Source document
══════
Saturday, April 14, 2012

Sanctified Bermudas

Sign at the beach on the Sea of Galilee where it is said Jesus ate breakfast with the disciples after the resurrection.

When I visited Israel/Palestine last year as part of a seminary travel course on the ethics of peacemaking, I was one of the people in our group most informed and impassioned about the political situation, but also one of the least prepared for the pilgrimage element of the trip.

At first I had no appreciation of the supposed holiness of the sites we visited--the Church of the Holy Sepulchre, said to be built over Jesus’ tomb, comes particularly to mind. Not only does the very idea of the church seem to contradict the point of the angel’s message--“He is not here, he is risen!”--but control of the property has historically been a point of division and even violence among Christian factions. It seemed to me, any holiness that had been in that place was destroyed by centuries of pride and malice.
══════
Directive 1
List every place the post names by a proper name.
Directive 2
Reproduce the post word for word, from "Saturday, April 14, 2012" up to and including "of the trip.".

Given data
══════
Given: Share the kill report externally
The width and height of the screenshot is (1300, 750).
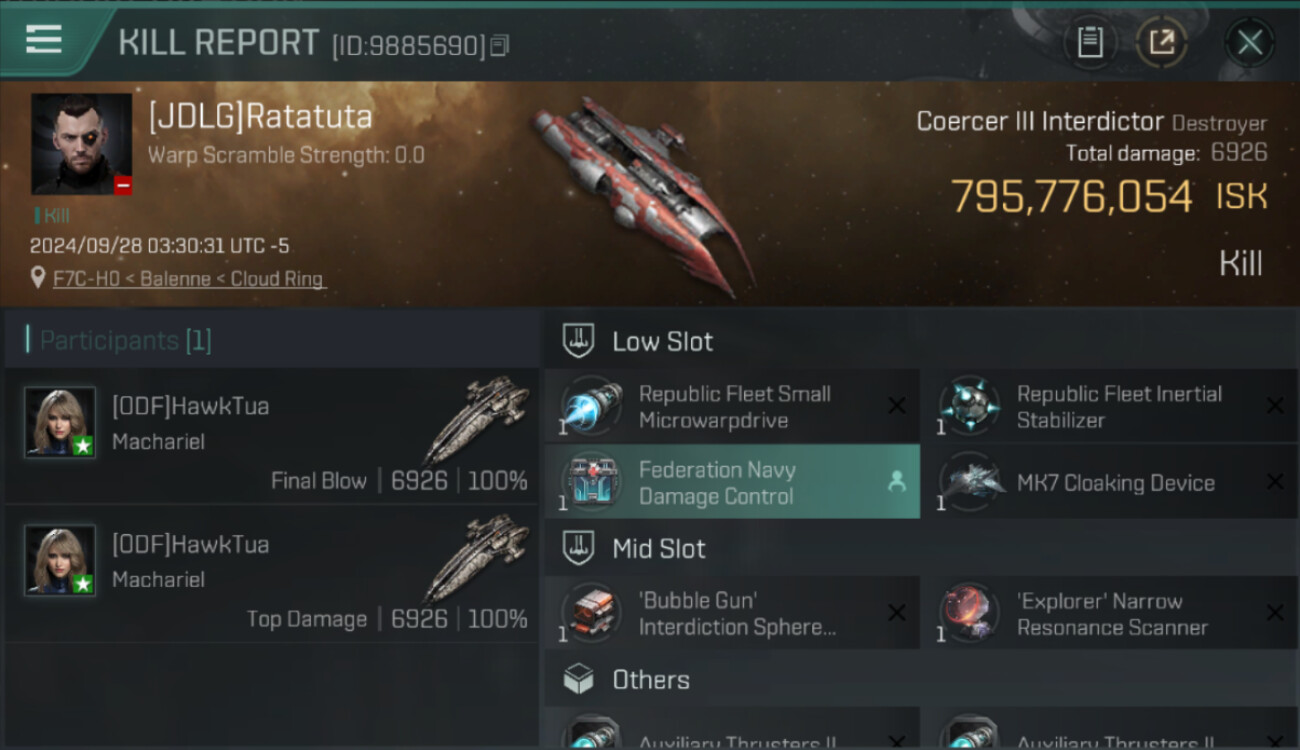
══════
Correct result 1
Sea of Galilee
Israel/Palestine
Church of the Holy Sepulchre

Correct result 2
Saturday, April 14, 2012

Sanctified Bermudas

Sign at the beach on the Sea of Galilee where it is said Jesus ate breakfast with the disciples after the resurrection.

When I visited Israel/Palestine last year as part of a seminary travel course on the ethics of peacemaking, I was one of the people in our group most informed and impassioned about the political situation, but also one of the least prepared for the pilgrimage element of the trip.